I think one problem is perception - when you don't see the health insurance
premiums on your pay stub, you tend to think of them as $0, so going from $0 a
month to $800 a month does seem outrageously expensive.

The other problem is the tax treatment of health insurance premiums - they're
deductible for the employer, but not deductible for an individual.

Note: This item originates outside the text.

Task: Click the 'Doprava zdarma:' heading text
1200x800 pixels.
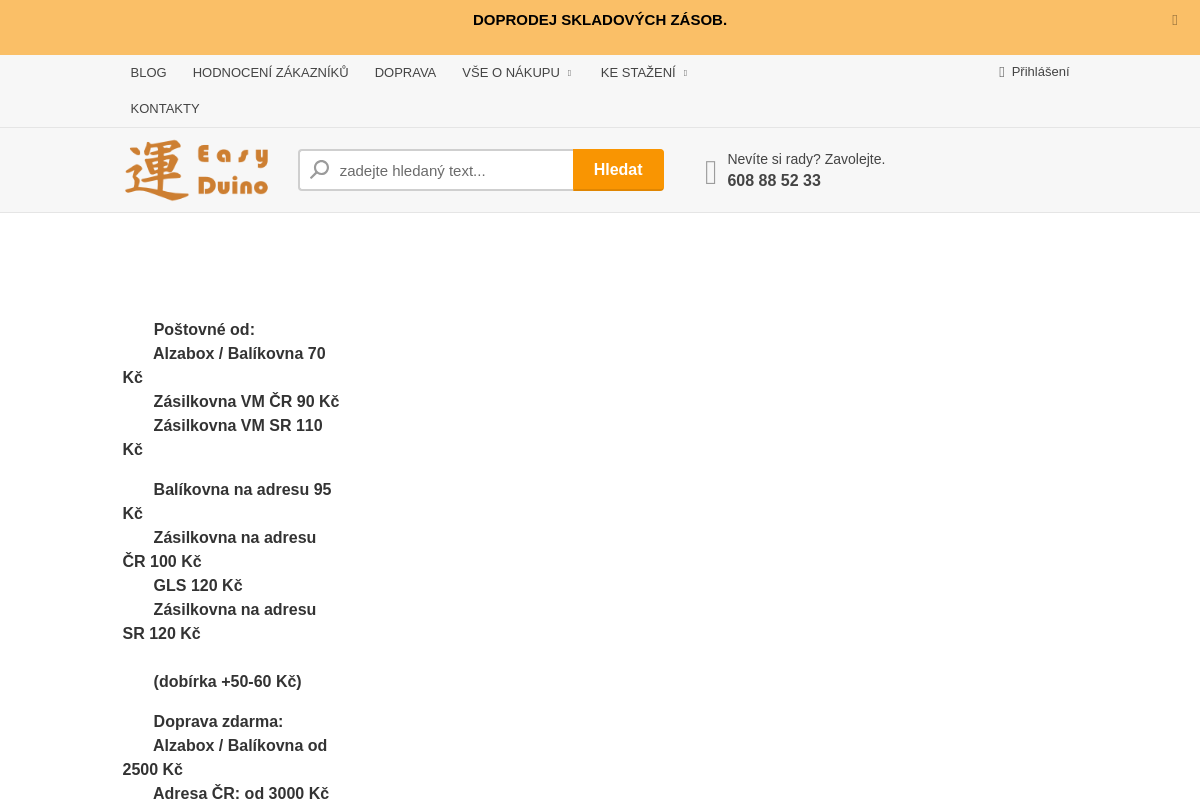Action: pos(218,722)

One of
those inconsistencies needs to change, most likely deductibility on the
corporate front, as that somewhat contributes to the rise of total costs ("who
cares if it's 5% more expensive this year, it's a write-off") and is a
corporate subsidy - the money that could've gone to the benefit of all
citizens is funneled to large corporations to help those nice fellows cover
their costs of doing business.

------
komali2
Small businesses are important:

Small businesses make up:

99.7 percent of U.S. employer firms,

64 percent of net new private-sector jobs,

49.2 percent of private-sector employment,

42.9 percent of private-sector payroll,

46 percent of private-sector output,

43 percent of high-tech employment,

98 percent of firms exporting goods,

33 percent of exporting value.

Source: U.S. Census Bureau, SUSB, CPS; International Trade Administration;
Bureau of Labor Statistics, BED; Advocacy-funded research, Small Business GDP:
Update 2002- 2010, www.sba.gov/advocacy/7540/42371.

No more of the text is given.